[start Source excerpt]

Lagrange points. Points of equilibrium near the orbit of the Earth. They are five. 

Latitude (astronomical) of a place. One of the astronomical coordinates. Angle of the vertical of the polace with the true equator. The astronomical latitude is counted in degres, from -90° to +90°

Latitude (celestial) of a direction. One of the polar ecliptic coordinates . Angle of the direction with the mean ecliptic . The celestial latitude is counted in degrees, from -90° to +90°

Latitude: planetocentric. See Planetocentric coordinates

Latitude: planetographic. See Planetographic coordinates

Libration of the Moon. Apparent oscillations of the Moon allowing to see more than half of its surface. There are two different librations: first the optical libration due to the variations of the orbital velocity of the Moon (libration in longitude), to the inclination of the equator of the Moon on the plane of its orbit (libration in latitude) and to the motion of the trrestrial observer coming from the rotation of the Earth around its axis (diurnal libration) and, second, the physical libration - much smaller - due to the variations of the rotation of the Moon around its axis. 

Light-time. The interval of time required for light to travel from a celestial body to the Earth. This duration may be considered as constant for a star but not for a solar system body.

Longitude (astronomical) of a place. One of the astronomical coordinates. Dihedral angle of the celestial meridian of the place with the celestial meridian passing through the intersection of the terrestrial origin meridian with the true equator of the date. The astronomical longitude was counted in degrees, i.e. -180° to +180° positively towards West as usual in France, or from 0° to 180° "East" or "West" as recommended by the IAU.

[end Source excerpt]
[start Raw records]

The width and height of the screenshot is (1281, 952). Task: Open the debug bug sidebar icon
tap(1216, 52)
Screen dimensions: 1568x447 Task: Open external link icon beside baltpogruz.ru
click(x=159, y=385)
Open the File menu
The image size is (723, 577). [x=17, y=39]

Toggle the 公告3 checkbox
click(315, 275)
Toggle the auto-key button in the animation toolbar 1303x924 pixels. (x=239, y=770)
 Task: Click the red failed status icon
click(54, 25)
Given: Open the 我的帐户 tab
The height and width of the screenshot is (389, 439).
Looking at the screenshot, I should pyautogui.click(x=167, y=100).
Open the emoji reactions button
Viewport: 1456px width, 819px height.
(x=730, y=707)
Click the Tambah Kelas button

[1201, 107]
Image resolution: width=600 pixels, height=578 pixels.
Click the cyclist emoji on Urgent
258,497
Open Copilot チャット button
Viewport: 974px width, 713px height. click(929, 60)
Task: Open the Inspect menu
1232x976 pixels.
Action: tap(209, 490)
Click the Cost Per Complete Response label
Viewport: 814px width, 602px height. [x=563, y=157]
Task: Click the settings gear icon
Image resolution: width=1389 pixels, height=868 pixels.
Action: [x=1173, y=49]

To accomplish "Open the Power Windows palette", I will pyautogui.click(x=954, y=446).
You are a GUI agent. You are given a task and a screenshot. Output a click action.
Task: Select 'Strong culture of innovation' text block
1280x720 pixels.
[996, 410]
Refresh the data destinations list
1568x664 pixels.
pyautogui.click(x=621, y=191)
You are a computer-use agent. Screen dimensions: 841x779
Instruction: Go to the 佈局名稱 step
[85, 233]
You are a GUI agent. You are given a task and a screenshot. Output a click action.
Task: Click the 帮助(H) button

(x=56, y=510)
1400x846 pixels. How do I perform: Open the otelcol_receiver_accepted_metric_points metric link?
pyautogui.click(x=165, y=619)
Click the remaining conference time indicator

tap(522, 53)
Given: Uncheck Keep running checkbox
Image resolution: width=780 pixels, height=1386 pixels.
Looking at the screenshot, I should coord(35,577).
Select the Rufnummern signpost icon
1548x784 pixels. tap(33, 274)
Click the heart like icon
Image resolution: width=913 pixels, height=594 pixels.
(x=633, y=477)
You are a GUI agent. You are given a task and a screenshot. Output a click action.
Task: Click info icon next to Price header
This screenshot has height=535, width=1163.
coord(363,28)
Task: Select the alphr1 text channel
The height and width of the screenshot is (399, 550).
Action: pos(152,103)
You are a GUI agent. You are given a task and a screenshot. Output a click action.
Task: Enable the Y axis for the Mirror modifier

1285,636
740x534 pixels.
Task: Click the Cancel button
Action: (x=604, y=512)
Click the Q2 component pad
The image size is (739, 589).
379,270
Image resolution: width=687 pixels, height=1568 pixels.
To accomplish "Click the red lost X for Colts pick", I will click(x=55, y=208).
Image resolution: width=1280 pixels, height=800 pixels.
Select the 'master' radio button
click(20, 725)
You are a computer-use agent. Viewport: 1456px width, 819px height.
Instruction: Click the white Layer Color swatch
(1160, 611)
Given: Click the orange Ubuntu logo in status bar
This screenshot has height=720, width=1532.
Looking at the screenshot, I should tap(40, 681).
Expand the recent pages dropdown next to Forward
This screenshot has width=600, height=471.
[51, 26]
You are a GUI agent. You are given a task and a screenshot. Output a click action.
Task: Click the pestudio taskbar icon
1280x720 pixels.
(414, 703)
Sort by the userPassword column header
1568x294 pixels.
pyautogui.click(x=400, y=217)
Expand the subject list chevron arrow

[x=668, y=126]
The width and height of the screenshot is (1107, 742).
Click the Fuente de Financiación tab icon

[end Raw records]

_What you should do_. Set down the passage of the astronomy glossary above, starting with "Longitude (astronomical) of" and going on through "by the IAU.".

_Response to the task_.
Longitude (astronomical) of a place. One of the astronomical coordinates. Dihedral angle of the celestial meridian of the place with the celestial meridian passing through the intersection of the terrestrial origin meridian with the true equator of the date. The astronomical longitude was counted in degrees, i.e. -180° to +180° positively towards West as usual in France, or from 0° to 180° "East" or "West" as recommended by the IAU.